An experienced military whistleblower in charge of whistleblower protection programs for the 17 agencies in the intelligence community is himself now embroiled in a whistleblower retaliation dispute with his former Pentagon bosses.
Dan Meyer, after nearly three years working as executive director for intelligence community whistleblowing and source protection, has complained to the Merit Systems Protection Board saying he experienced retaliation from superiors when he was the whistleblower protection ombudsman for the Defense Department based in the IG’s office.
The reasons, Meyer’s complaint argues, include his record in exposing “public corruption” and the fact that he is gay, as noted by McClatchy Newspapers, which broke the story on Tuesday. The controversy also raises questions about whether the Pentagon IG’s office is biased against whistleblowers.
Meyer previously clashed with Pentagon watchdog officials such as Henry Shelley, now general counsel, and Lynne Halbrooks, the former acting IG and now a private attorney.
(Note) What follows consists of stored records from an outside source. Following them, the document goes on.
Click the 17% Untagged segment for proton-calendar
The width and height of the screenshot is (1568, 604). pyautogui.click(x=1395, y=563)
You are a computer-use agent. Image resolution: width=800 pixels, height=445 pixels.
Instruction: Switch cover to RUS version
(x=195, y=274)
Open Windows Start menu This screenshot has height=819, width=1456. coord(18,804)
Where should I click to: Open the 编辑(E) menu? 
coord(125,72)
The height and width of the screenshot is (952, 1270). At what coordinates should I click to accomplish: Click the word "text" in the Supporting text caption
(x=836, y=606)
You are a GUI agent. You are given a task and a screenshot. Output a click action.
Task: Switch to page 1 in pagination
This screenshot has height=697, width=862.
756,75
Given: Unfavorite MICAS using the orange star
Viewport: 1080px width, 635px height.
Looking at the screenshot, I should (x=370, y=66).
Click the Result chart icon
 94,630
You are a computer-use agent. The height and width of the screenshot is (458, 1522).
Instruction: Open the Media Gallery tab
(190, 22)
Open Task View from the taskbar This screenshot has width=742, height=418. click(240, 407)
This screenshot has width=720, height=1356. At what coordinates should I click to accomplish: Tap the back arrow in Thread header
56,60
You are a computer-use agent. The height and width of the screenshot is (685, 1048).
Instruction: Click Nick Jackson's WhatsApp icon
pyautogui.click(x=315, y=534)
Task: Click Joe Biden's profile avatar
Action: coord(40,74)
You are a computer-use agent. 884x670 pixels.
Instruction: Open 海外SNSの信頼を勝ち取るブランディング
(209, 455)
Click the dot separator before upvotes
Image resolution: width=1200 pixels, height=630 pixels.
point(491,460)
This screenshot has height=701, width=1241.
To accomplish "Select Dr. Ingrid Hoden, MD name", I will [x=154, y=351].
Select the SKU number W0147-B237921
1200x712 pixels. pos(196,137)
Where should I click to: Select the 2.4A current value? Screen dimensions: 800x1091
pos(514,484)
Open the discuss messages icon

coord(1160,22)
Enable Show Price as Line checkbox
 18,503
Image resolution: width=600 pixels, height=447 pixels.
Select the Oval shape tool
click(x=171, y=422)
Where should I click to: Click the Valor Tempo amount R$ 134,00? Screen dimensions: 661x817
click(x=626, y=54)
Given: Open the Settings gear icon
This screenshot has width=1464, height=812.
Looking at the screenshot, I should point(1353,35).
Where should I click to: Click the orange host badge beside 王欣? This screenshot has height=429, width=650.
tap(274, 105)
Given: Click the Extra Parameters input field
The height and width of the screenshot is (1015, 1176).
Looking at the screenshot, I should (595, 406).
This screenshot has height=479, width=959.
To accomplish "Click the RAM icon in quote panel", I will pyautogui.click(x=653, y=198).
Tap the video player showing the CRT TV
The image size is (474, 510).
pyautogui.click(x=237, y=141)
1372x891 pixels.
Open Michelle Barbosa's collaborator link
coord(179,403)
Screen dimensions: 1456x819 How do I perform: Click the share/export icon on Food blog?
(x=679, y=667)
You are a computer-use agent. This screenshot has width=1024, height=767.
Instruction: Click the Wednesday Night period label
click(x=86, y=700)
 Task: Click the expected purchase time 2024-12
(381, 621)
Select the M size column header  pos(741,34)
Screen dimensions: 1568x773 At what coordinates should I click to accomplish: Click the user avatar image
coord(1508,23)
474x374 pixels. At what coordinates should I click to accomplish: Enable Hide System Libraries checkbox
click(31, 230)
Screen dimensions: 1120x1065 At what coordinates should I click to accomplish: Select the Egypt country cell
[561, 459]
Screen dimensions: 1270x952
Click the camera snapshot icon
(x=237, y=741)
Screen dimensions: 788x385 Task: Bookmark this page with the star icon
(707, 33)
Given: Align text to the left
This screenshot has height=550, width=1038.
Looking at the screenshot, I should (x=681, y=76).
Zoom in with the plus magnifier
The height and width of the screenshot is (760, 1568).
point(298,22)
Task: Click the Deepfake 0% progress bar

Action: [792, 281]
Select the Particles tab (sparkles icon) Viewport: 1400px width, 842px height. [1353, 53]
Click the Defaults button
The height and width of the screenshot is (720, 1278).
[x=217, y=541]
Those disputes stemmed from disagreements over the handling of a series of cases. The most prominent one was the DoD IG’s investigation into whether then-CIA Director Leon Panetta made public to the filmmakers of “Zero Dark Thirty” the classified names of Navy Seals who conducted the raid that killed Osama bin Laden. Meyer was accused of leaking a draft to Congress, a version that was subsequently softened.
Meyer is also at odds with the Pentagon IG over alleged retaliation for his pro-whistleblower activism. He sought to bring in as a sworn witness to the discrimination another former high official in the DoD office, John Crane. He was Meyer’s former boss and has himself filed a complaint against the Defense Department IG’s office, which is being investigated by the Justice Department Office of Inspector General.
Crane, profiled by Government Executive in May and who only recently made his name public, has charged DoD IG staff with destroying documents relating to a decade-old investigation into National Security Agency whistleblower Thomas Drake. Crane submitted sworn testimony to the MSPB in the Meyer case arguing that Shelley and Halbrooks were pro-management and had sought to discredit Meyer, whom Crane considered a talented and valuable whistleblower advocate. The Crane case is also under review by the Office of Special Counsel.
Hallbrooks, in an email statement to Government Executive, said, "During my time at the Office of Inspector General, I strongly supported the rights of whistleblowers throughout the Department of Defense. I am confident that any government agency’s review of Mr. Meyer’s allegations will find them to be without merit."
Both the Crane and Meyer cases are being followed by senators. Chuck Grassley, R-Iowa, accused the DoD IG of creating an environment that frustrates valid whistleblowers. Crane and Meyer were instrumental in setting up the IG’s Office of Civilian Reprisal Investigations, which provides civilian whistleblowers with an easier burden of proof than what is available to whistleblowers in the military.
The DoD Inspector General’s Office, currently run on an acting basis by veteran IG Glenn Fine, issued the following statement to Government Executive: “We are precluded from commenting on anyone's potential MSPB matter. The DoD OIG will fully address any matter that is filed with the MSPB in the appropriate forum.”
I. Charles McCullough III, Intelligence Community inspector general, told Government Executive, “The matters in the MSPB filing predate when we hired Dan in 2013 and aren’t related to his current job. For the past several years he has been a tremendous addition to our team and laid the foundation for the Intelligence Community Whistleblowing Program. I couldn’t be happier with his performance as a leader and trusted adviser.”
Meyer this February wrote to the OSC about his early days at the Pentagon, “Within the first few months of hiring in 2004, I was under the impression that both my fidelity to title 5’s Merit System principles for Defense civilian appropriate fund employees and my status as a homosexual would heavily qualify my chances of professional success within the Office of the Inspector General, Department of Defense.” The OSC in April declined to take his case.
Tom Devine, the legal director of the Government Accountability Project who represents Crane, told Government Executive that Crane is suffering because he wouldn’t cooperate with Shelley and Halbrooks to get Meyer out of the Pentagon IG’s office. “Meyer was frustrating Mr. Shelley’s anti-whistleblower policies,” Devine said, and “Crane was running interference by getting approval for a structure that allowed Meyer to work autonomously with whistleblowers. I’m not sure which is more important to Shelley,” Devine added, the fact that Meyer is gay or that he was best thing that happened to Pentagon whistleblowers in many years. He went to war against both, and both are unacceptable.”